In this scenario, make sure the products are unavailable or out of stock. If not, try submitting an index request for your product page using your website’s GSC account. In addition, make sure the page is included in your shop’s product sitemap.
If you find a PDF, Excel, Word or Powerpoint file type URL in a status report, consider whether it should be indexed. That’s entirely up to you and your website’s objectives.
You can use the following query on Search (minus the quotation marks) to check if your website has any files indexed by Google:
“site:yourdomain.com filetype:pdf OR filetype:xls OR filetype:xlsx OR filetype:doc OR filetype:docx OR filetype:svg OR filetype:txt OR filetype:ppt OR filetype:pptx”
If any files appear, you must decide whether they should be indexed. Hopefully, it won’t be an internal board report or your company’s financials for the quarter. You should definitely be removing sensitive information as soon as possible.
URLs with query strings
Different implementations of your website can result in URLs that have query strings. Most commonly, these are internal search, faceted navigation, or pagination.
For instance, a clothing eCommerce site may allow users to filter products using a faceted menu. In other words, if I’m looking for a t-shirt, I can use a faceted menu to filter down the products on the page. By selecting red, medium, slim-fit, the following parameter may be added to the URL:
It’s easy to imagine that the parameters can create millions of URL variations, depending on how many filters are in the faceted menu. From a technical SEO perspective, that’s not a good thing.
Therefore, it is crucial to identify which query string URLs appear in the ‘Crawled – currently not indexed’ report. In general, it is wise to have a plan of action for dealing with query string URLs rather than allow Google to decide for you. After all, if Google decides to index query string parameters for your website, it will negatively impact your crawl budget and cause a substantial bloating issue.
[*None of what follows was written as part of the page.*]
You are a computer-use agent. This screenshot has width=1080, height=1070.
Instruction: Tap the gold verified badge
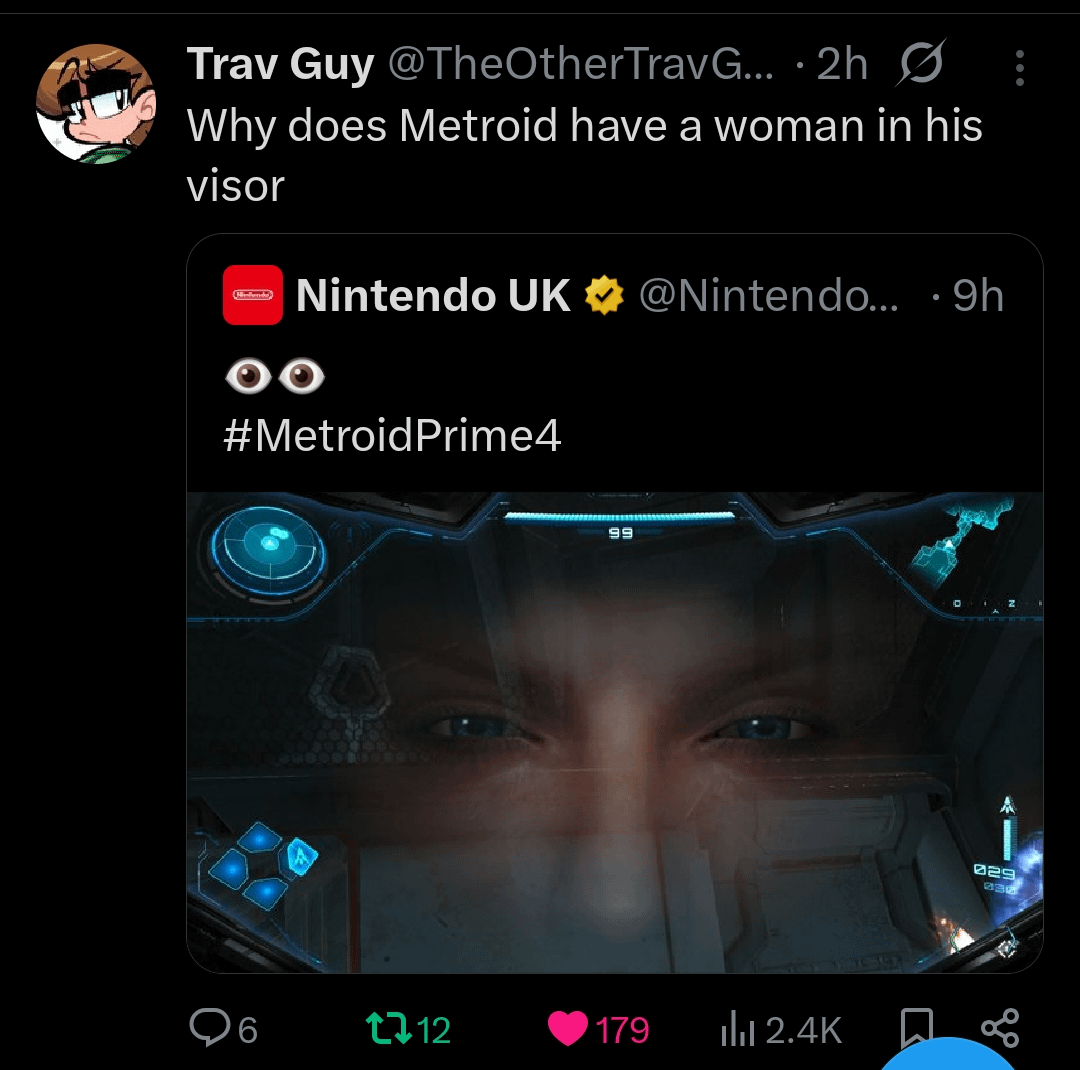coord(603,296)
In the article, you learned that it is essential to determine if your website pages are being crawled by Google but are not indexed.
As soon as you find the status error in your GSC Index Coverage section, it is crucial that you identify what pages are affected and whether they need to be re-indexed. Follow the steps outlined above to identify the root of the problem and resolve it.
Furthermore, this issue highlights the importance of technical SEO. By building a website on a solid foundation, you can maximise the traffic you receive from search engines.